> Zu erledigen:
Schreibe die folgenden Zeilen aus den Einträgen unverändert ab. Beginne bei der Zeile mit „You are a computer-use agent. The image size is (690, 457).“ und höre nach der Zeile mit „click(51, 163)“ auf.

· · · · · · ·

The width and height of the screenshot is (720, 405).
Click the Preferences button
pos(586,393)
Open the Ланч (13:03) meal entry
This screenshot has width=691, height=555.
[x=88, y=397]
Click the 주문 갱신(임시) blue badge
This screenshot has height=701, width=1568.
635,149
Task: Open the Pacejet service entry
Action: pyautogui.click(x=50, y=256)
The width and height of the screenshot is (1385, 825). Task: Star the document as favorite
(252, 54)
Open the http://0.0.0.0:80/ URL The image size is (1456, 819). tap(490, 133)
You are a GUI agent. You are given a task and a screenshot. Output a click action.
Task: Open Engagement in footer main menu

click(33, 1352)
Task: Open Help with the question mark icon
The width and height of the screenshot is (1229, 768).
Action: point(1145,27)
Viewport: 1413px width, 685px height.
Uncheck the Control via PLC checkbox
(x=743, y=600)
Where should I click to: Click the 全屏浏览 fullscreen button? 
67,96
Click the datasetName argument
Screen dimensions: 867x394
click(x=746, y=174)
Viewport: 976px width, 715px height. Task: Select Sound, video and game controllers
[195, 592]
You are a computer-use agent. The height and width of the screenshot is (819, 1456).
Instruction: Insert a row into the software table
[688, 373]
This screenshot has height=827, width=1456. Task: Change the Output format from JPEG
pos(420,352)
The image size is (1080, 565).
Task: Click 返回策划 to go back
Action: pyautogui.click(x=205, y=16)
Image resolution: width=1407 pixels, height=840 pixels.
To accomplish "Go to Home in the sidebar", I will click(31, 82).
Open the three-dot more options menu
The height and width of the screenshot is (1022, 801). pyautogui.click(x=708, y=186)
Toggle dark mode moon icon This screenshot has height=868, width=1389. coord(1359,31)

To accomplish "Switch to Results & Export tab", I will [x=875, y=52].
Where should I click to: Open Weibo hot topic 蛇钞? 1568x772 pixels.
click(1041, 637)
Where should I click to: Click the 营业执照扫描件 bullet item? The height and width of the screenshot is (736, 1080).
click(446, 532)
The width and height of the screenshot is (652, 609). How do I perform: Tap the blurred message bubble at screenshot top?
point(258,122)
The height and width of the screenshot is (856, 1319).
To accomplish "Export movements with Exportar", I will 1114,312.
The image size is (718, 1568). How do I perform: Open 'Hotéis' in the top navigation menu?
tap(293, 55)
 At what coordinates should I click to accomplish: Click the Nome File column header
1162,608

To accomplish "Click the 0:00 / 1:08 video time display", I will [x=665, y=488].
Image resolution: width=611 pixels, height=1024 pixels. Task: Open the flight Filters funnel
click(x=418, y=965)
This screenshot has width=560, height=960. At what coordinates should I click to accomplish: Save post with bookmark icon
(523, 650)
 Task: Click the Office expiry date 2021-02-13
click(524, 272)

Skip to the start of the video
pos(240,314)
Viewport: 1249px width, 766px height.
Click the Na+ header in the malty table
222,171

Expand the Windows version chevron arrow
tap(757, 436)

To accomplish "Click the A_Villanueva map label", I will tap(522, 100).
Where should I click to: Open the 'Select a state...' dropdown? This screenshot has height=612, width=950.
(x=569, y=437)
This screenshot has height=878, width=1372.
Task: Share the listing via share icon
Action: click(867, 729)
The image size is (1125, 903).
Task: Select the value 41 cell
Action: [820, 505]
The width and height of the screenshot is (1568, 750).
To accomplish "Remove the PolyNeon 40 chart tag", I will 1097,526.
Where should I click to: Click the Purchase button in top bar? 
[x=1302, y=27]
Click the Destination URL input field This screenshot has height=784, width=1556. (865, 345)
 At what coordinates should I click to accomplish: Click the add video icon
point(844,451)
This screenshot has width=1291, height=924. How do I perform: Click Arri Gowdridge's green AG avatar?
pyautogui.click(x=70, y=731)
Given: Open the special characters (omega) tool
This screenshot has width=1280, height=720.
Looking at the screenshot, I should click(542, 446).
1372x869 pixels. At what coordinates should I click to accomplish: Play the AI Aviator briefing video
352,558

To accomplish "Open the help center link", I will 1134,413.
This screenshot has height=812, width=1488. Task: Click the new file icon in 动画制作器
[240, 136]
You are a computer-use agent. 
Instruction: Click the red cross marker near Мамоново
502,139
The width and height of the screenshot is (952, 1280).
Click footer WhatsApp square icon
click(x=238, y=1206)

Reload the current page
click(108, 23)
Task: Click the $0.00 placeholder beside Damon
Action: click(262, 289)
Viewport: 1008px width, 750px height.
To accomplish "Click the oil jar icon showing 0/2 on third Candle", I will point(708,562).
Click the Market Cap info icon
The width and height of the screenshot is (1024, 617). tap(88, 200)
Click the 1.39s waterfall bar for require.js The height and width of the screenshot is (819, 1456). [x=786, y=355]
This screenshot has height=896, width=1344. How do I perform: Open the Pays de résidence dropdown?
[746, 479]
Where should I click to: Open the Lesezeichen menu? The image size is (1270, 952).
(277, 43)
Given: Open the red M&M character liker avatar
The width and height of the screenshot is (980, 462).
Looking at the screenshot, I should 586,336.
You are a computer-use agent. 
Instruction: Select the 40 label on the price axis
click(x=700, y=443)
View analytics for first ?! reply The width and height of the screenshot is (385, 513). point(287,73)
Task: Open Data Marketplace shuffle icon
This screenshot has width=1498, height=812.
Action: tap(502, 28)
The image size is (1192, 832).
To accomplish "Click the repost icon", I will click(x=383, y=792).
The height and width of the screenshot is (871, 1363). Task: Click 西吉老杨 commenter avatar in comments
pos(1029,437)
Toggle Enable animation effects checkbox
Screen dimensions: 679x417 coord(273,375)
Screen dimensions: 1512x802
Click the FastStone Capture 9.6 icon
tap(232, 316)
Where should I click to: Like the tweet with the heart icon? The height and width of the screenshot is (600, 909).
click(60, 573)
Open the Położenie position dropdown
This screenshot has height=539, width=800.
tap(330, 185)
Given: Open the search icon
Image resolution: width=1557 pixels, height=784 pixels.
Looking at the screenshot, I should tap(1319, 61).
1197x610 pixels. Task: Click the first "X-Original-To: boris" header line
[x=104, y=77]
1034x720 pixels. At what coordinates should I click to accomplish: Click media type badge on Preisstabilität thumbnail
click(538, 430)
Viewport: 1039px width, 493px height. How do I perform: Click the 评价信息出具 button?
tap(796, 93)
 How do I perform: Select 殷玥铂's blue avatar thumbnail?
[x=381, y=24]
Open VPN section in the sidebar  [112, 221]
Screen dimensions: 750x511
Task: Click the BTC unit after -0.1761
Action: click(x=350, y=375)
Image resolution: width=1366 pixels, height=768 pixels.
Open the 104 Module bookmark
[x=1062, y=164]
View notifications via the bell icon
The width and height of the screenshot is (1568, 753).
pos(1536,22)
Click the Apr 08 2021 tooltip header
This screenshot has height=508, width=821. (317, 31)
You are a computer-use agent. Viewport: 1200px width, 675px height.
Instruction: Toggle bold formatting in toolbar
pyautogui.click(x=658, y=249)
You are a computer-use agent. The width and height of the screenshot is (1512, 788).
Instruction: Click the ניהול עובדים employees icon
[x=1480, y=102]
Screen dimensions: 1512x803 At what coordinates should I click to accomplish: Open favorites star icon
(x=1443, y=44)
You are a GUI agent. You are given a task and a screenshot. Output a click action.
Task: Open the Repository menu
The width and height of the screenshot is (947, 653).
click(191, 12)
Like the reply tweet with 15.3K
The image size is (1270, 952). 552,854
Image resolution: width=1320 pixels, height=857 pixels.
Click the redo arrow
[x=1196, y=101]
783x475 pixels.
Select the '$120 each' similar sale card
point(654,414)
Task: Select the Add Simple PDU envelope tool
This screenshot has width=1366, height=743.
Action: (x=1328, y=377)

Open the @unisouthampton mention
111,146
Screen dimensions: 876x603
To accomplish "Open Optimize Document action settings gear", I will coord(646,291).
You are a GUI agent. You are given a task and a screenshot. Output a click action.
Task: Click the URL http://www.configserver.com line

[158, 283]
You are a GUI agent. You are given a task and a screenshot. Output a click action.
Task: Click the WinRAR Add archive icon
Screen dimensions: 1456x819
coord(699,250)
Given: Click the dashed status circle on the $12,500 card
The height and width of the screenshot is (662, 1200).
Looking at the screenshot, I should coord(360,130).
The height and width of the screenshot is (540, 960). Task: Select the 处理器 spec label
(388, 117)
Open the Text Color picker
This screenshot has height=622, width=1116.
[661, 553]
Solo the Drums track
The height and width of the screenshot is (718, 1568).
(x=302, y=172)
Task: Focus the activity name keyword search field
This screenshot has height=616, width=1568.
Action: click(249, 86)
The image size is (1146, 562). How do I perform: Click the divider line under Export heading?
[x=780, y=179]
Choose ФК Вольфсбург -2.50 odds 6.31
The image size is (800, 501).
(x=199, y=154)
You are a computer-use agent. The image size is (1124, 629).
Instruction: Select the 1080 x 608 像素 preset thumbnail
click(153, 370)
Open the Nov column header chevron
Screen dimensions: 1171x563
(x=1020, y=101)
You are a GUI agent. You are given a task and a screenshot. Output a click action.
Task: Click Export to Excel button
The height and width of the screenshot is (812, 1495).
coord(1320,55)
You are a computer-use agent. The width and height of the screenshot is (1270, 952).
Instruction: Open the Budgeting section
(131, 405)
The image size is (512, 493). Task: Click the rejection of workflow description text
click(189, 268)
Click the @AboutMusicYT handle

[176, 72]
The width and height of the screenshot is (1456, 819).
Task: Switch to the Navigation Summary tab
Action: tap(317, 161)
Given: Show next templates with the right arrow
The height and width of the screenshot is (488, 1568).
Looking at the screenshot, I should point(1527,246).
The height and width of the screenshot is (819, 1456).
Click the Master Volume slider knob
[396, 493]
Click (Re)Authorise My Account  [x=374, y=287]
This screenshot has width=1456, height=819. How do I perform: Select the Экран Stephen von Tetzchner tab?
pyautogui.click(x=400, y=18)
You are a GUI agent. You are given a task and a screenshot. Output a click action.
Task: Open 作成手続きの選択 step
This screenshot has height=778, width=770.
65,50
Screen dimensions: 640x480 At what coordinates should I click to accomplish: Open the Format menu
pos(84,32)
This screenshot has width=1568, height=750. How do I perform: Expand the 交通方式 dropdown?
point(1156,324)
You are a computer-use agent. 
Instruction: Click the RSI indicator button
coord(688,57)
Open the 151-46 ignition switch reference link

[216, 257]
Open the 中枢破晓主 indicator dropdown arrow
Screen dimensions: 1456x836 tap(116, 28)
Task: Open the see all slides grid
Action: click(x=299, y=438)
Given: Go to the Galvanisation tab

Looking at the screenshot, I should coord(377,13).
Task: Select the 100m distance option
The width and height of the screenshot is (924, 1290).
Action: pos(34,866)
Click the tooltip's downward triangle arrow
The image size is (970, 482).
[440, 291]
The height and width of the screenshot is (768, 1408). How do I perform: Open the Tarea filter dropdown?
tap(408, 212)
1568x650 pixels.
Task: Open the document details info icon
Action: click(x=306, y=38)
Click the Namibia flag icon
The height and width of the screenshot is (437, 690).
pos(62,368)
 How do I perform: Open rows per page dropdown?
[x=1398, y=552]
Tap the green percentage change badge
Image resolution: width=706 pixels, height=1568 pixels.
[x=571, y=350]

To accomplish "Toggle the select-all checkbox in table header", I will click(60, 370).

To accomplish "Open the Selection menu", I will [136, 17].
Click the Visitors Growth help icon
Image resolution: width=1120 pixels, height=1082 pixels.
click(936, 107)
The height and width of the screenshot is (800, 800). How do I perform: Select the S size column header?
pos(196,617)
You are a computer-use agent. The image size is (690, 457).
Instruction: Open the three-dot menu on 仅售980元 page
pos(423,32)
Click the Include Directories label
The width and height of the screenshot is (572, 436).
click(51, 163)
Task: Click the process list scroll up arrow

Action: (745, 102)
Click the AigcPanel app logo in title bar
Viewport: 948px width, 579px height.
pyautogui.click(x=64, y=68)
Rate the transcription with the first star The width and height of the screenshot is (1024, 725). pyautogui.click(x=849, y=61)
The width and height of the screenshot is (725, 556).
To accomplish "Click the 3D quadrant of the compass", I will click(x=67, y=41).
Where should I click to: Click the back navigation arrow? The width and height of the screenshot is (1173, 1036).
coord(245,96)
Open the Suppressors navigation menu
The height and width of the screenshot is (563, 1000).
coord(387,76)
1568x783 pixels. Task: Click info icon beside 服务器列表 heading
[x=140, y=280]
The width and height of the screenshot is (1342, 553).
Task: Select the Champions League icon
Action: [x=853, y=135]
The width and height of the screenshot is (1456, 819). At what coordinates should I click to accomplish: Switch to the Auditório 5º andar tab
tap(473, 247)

· · · · · · ·

> Ergebnis:
You are a computer-use agent. The image size is (690, 457).
Instruction: Open the three-dot menu on 仅售980元 page
pos(423,32)
Click the Include Directories label
The width and height of the screenshot is (572, 436).
click(51, 163)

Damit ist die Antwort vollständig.